I was eleven when the Japanese attacked Pearl Harbor. The nation immediately united behind the war effort. With 14 to 16-million Americans in the armed forces, just about everyone had someone in potential harms way. Not so now. Few have a friend or relative in the services. A relatively small minority is bearing the sacrifice as the rest watch.
Both my brother Elbert and brother-in-law Jack Gibson were drafted. Jack, a machine-gunner, was wounded a few days after landing at Normandy, and awarded a Purple Heart medal. My sister Betty made her first trip out of the South when she took trains to Wisconsin to see Jack a few days before he went overseas.
Elbert, who was younger than Jack, was drafted near the war’s end. He was in the UK, heading for France when Germany surrendered. He drove a Jeep for a lieutenant around Germany looking for the lieutenant’s German relatives. Before he shipped overseas, my mother decided she and 13-year-old me would visit him in Joplin, MO, where he was getting Signal Corps training.

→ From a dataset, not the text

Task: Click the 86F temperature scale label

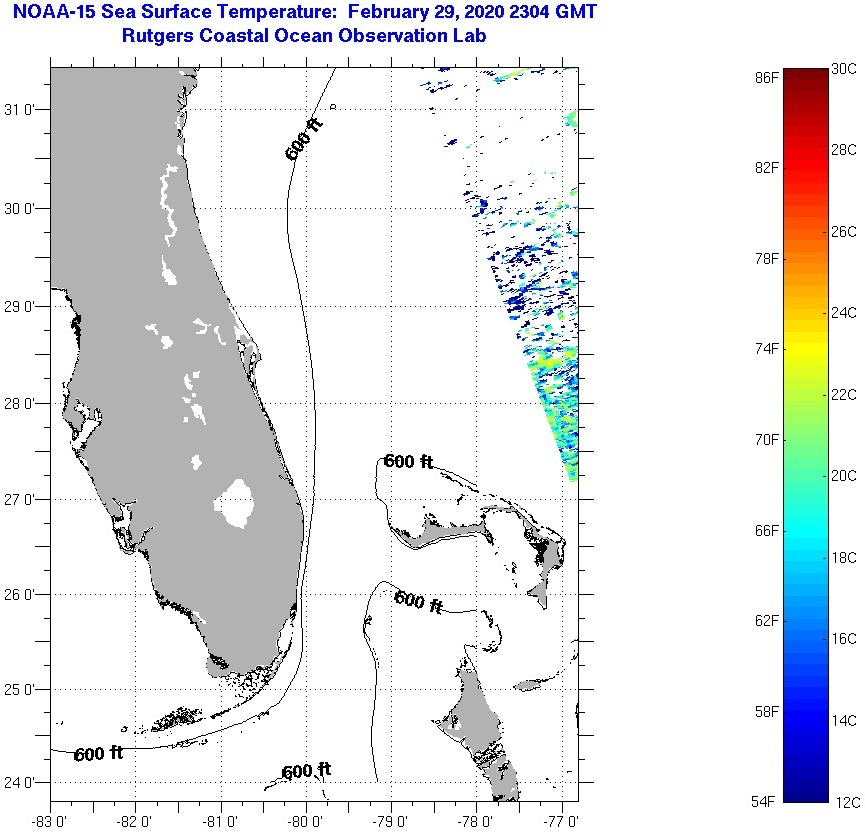Action: 767,77
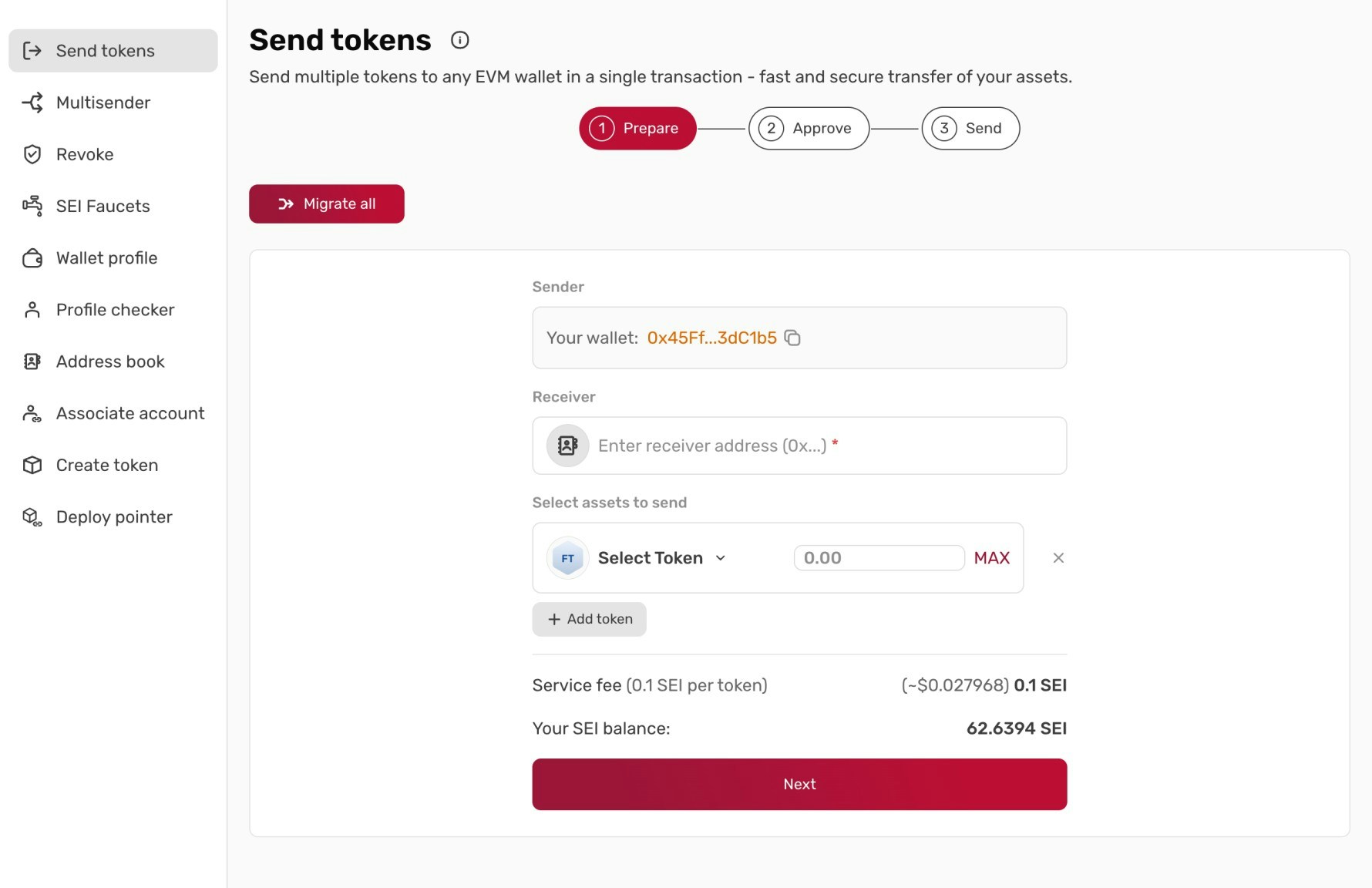The height and width of the screenshot is (888, 1372).
Task: Open Address book from the sidebar
Action: (x=109, y=361)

What an adventure that was for untraveled me. The railroads had every car that would roll in service. With gasoline rationing, you took a train or bus, especially on a long trip. When we boarded the train in Columbus, there was only one seat available. I had no seat from Columbus to Birmingham, sitting in other folk’s seats when they would go to the restroom or to smoke. We did get seats when we had lunch in the diner, my first diner experience. I loved it.

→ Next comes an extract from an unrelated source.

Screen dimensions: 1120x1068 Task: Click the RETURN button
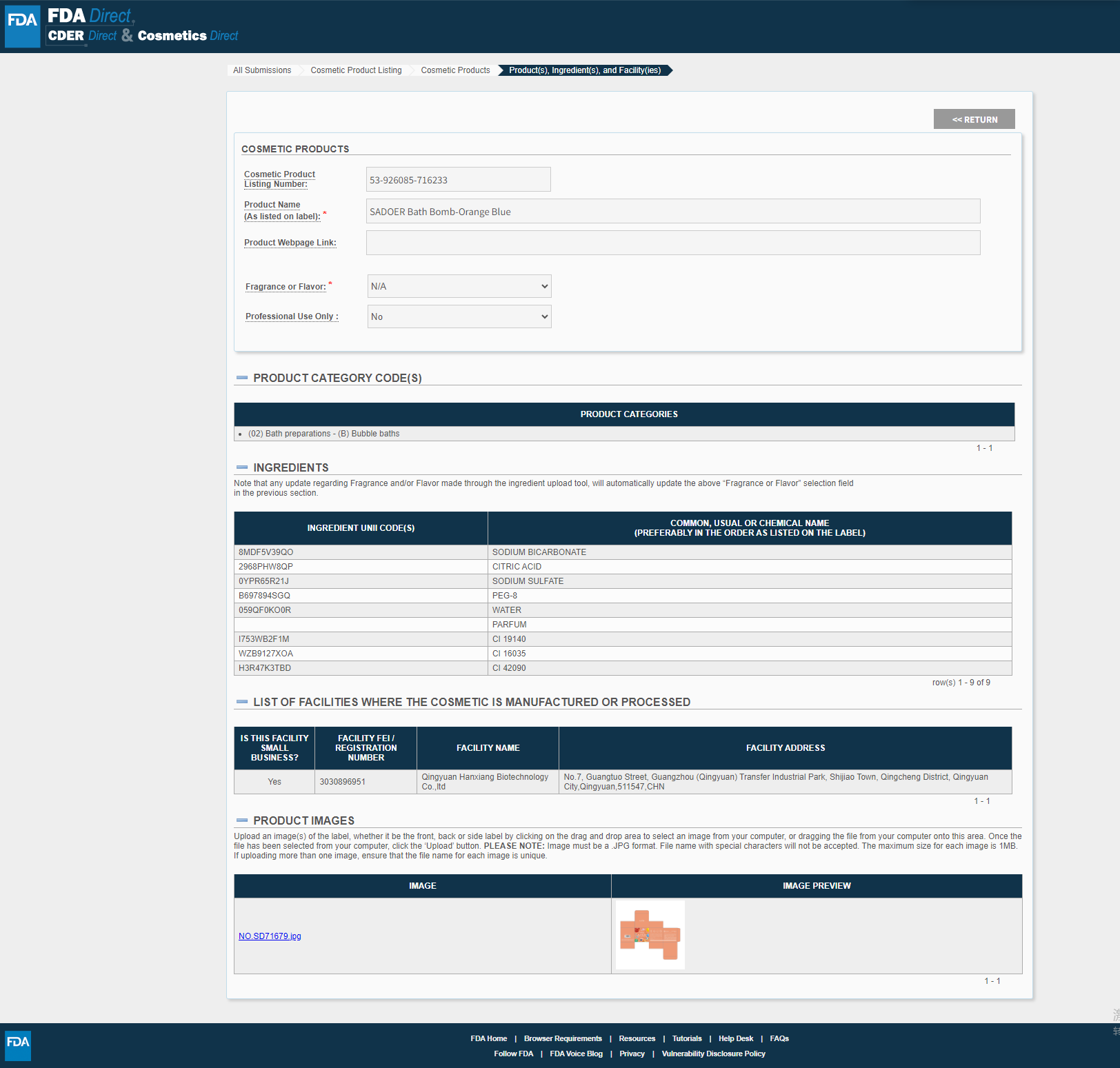pyautogui.click(x=974, y=119)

There were no hotel rooms available in Joplin, but people in private homes rented rooms to visitors like us. My mom and dad did the same thing, renting out a room to Ft. Benning soldiers and their wives. One couple had a little girl. She was meaner than any boy I knew, and I couldn’t hit her becaused she was a girl. Wanting to keep their room, her parents tried to make it up to me by taking me to a movie with the three of them. It helped.
Keeping everyone involved in the war effort, we were encouraged to buy war bonds and stamps. Kids like me would buy dime stamps and put them in a book that we could cash in or use toward buying a $25 bond when the book was filled. Folks also saved and took tin cans, old tires and scrap paper to collection centers to be recycled to make things for the armed forces. Just about everyone I knew did it. As a Boy Scout, I remember riding in the back of a truck, going door to door to pick up scrap paper people were saving.
Yes, it was a very different time and a very different war. Today, people do respect and support our troops, even though most are war weary and want us out of Afghanistan, Iraq, and Libya. But, there is definitely not the involvement and the sharing of the sacrifice as there was then.